Abdullah Bozkurt
The Turkish government secretly ran surveillance on Greek nationals who visited a historic monastery on Turkey’s Black Sea coastline, according to the testimony of a former intelligence officer.
The revelations were made during a hearing on June 20, 2016 at the Istanbul 14th High Criminal Court by Muhittin Zenit, a 46-year-old former police intelligence officer. According to the transcript of the hearing, obtained by Nordic Monitor, the officer, who worked in Turkey’s northeastern province of Trabzon, admitted that one of their mandates was to monitor Greeks who visited the province for sightseeing.
“[Monitoring] Pontus activities are part of our mandate … for example, tour groups from Greece that visit the Sümela Monastery [a 4th century Greek Orthodox monastery in Trabzon]”, Zenit said, adding that he and other intelligence officers ran surveillance on Greek tourists.
Pontic Greeks (Pontus Rumları) are an ethnic group consisting of Greeks who have traditionally lived in Turkey’s Black Sea region and had an autonomous state there until the 13th century. Although many centuries have passed, their numbers have been dramatically reduced and they pose no threat to Turkey’ national security, Pontic Greeks have long been regarded as a security threat by successive Turkish governments. The government of President Recep Tayyip Erdoğan is no exception.

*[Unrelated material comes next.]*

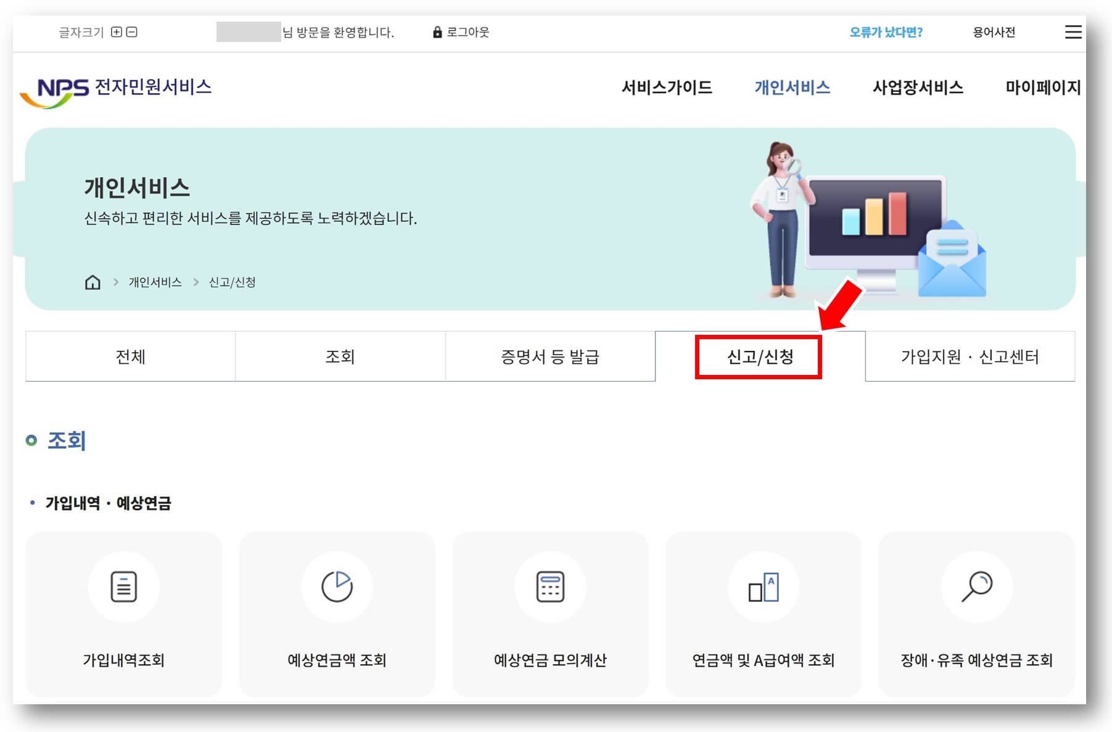1112x732 pixels.
Task: Click the lock icon next to 로그아웃
Action: click(x=437, y=32)
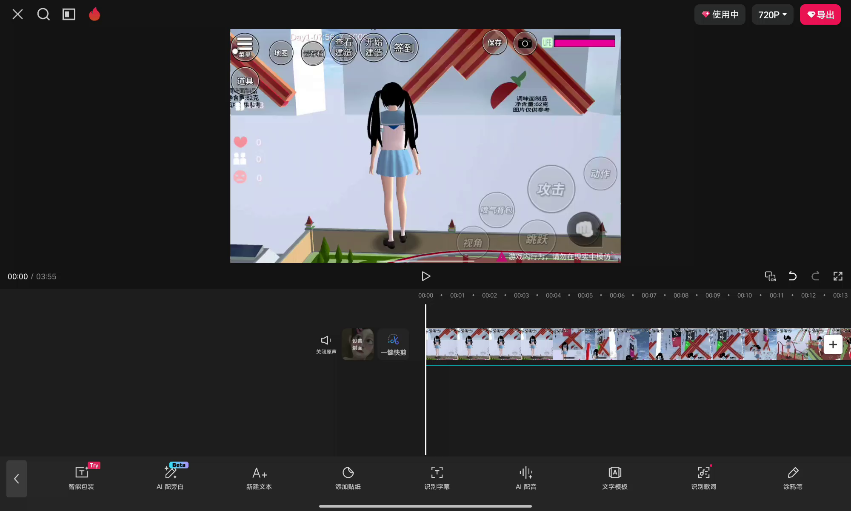Open the search magnifier icon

Zenit’s admission confirms that anti-Greek paranoia was systematically and deliberately stoked by the Turkish state, which used security and intelligence agencies in devoting considerable resources to track and spy on visiting Greek tourists.
Nordic Monitor previously revealed how the Turkish government’s monitoring of alleged clandestine Greek operations to revive “Pontianism” (Pontusçuluk) in Turkey led to the murder of 61-year-old Father Andrea Santoro, a priest at Santa Maria Church in Trabzon.
An intelligence document showed that Turkish authorities had wiretapped the Italian cleric on suspicion of involvement in activities to help the resurgence of Pontianism before he was murdered by a nationalist teenager on February 5, 2006. The police cited suspicions that Santoro might be engaging in “separatist activities to revive the state of Pontus” as the reason for its request for a wiretapping order in 2006.
Zenit is an interesting figure. He was the intelligence officer who sounded alarm bells almost a year before the murder of Turkish-Armenian journalist Hrant Dink on January 19, 2007. He had filed a report on February 15, 2006 informing his superiors about an assassination plot he heard about from an informant. Yet the intelligence was ignored by authorities in Istanbul, where Dink was residing, and police intelligence chief Engin Dinç did not act on the information. Zenit was later reassigned to another province but was rewarded by Dinç who made him his personal chief of staff in 2013. Within an hour of the murder, Zenit was found to have talked to an informant who had ties to the killer, Ogun Samast, as well as the mastermind, Yasin Hayal. He is currently being tried on charges of negligence in the murder. He claims he was made a fall guy.